Office: RIC 218
Stem Cell Physiology
There is much interest in stem cells due to their ability to repair lost or damaged tissue and ability to self propagate almost indefinitely. However, there are many areas in stem cell biology, that very little is known. For example, why is it that in relatively juvenile organisms the ability for stem cells to proliferate and differentiate is very well developed. However this ability, for some unknown reason, decreases with age. Additionally, during certain diseases (e.g. Multiple Sclerosis) or injuries of the central nervous system (e.g. spinal cord injury or stroke), the ability of stem cells to proliferate and migrate is inhibited. The research my group performs is on understanding the pathology of various nervous system diseases (principally stroke, spinal cord injury and multiple sclerosis), and secondly, how can we better understand stem cell biology and use this knowledge to repair damaged tissue (e.g. brain and spinal cord).
To this effect we utilize a variety of techniques and investigate a number of related neurological systems. The primary research focus is on stem cell behaviour and development. While, much of this depends on the stage of flavour of stem cells (iPSC, mesemchymal or neural) or stage of differentiation (pluripotent, progenitor or precursor cells), there are a variety of environmental factors that alter the ability of stem cells to migrate and differentiate. One such area of interest is on the effects of changes in O2 availability/ Often research on stem cell development is performed in what can be termed a hyperoxic (high oxygen) environment, to which the cell would never be exposed in the actual animal. Different levels of oxygen can have a variety of effects on both cell behavior and cell development, as oxygen can modify both cell membrane physiology and gene activity. We are also interested in investigating the likely involvement of communications between injured/damaged areas of the central nervous system and that of endogenous stem cell pools. This may include factors released by neurons (e.g. growth factors and/or neurotransmitters), which in turn alter gene expression and thus stem cell behaviour.
The disease models we are interested in:
Spinal Cord Injury: While the spinal cord is rarely ever cut in half, it is often crushed by surrounding anatomical structures. This causes a blockage in blood flow (similar to stroke) and results in further neuronal loss and motor deficits. Interestingly, there are often surviving axonal tracts that surround the injury site.
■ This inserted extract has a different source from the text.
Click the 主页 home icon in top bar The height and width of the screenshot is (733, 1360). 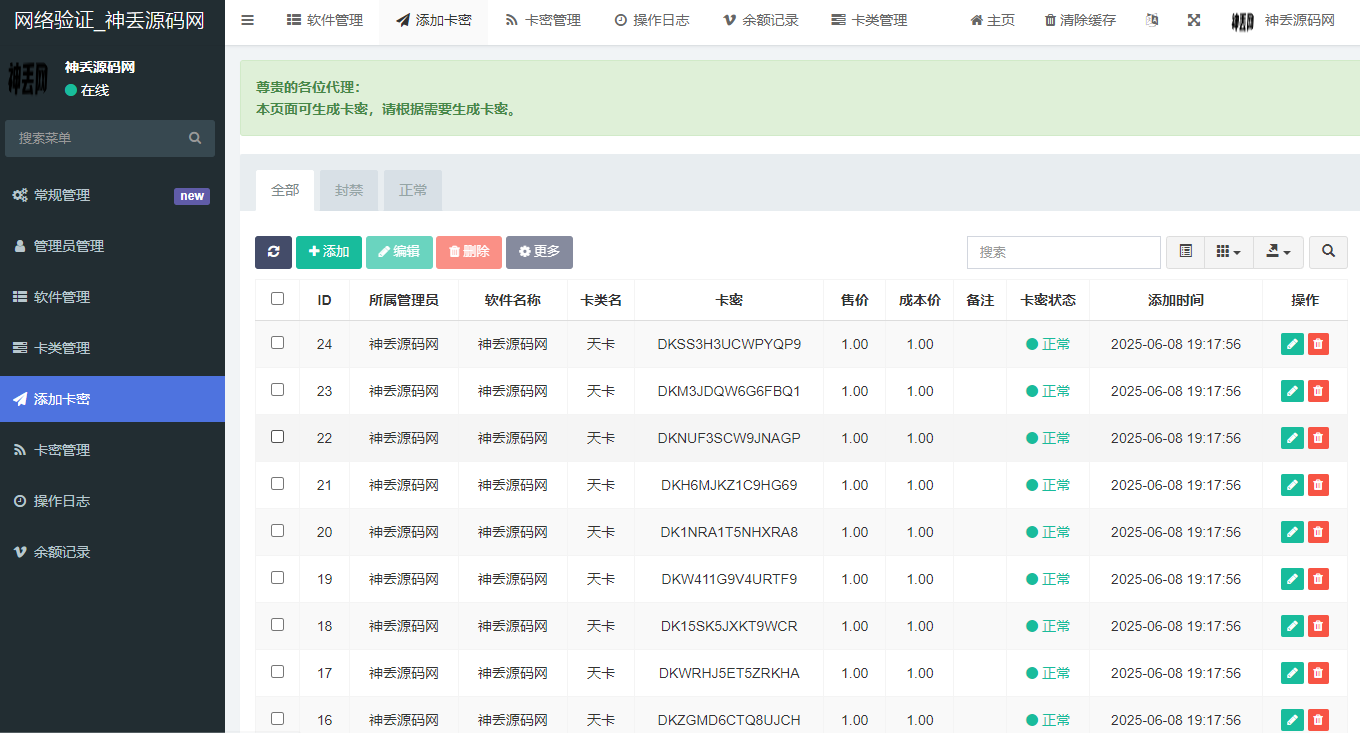click(x=991, y=19)
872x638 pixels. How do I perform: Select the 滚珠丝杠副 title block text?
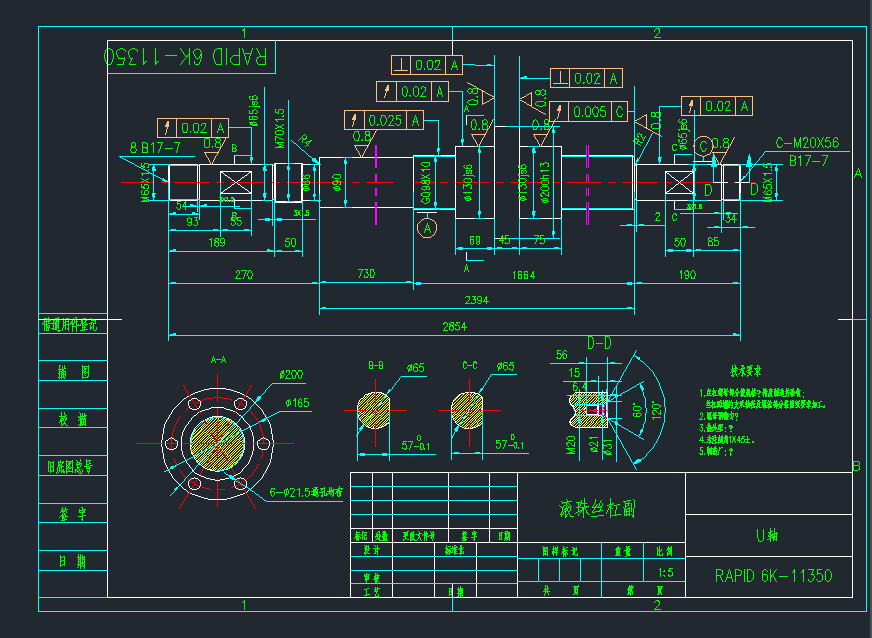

However, similar to multiple sclerosis, these axonal tracts have lost their insulation, inhibition neuronal communication; and thus further contribute to paralysis.
Stroke: While it is widely known that stroke is often the result of a blood clot in the brain, what isn't commonly understood is the origin of that blood clot. Quite often, this blood clot will arise from destabilization of fatty material that has built up in the arteries.
Multiple Sclerosis: This debilitating disease leads to progressive loss of function and has the highest rate of incidence in the world in Saskatchewan. In MS, the immune system has developed mechanisms to seek out the insulation of neurons and to destroy them. Thus, the denuded neurons now have the inability to transmit information along their length. Interestingly, MS patients have the ability to repair this lost/damaged insulation (remission), likely due to endogenous stem cell pools. For some unknown reason this decreases with age, leading to a build up of motor deficits and significantly decreasing the quality of life.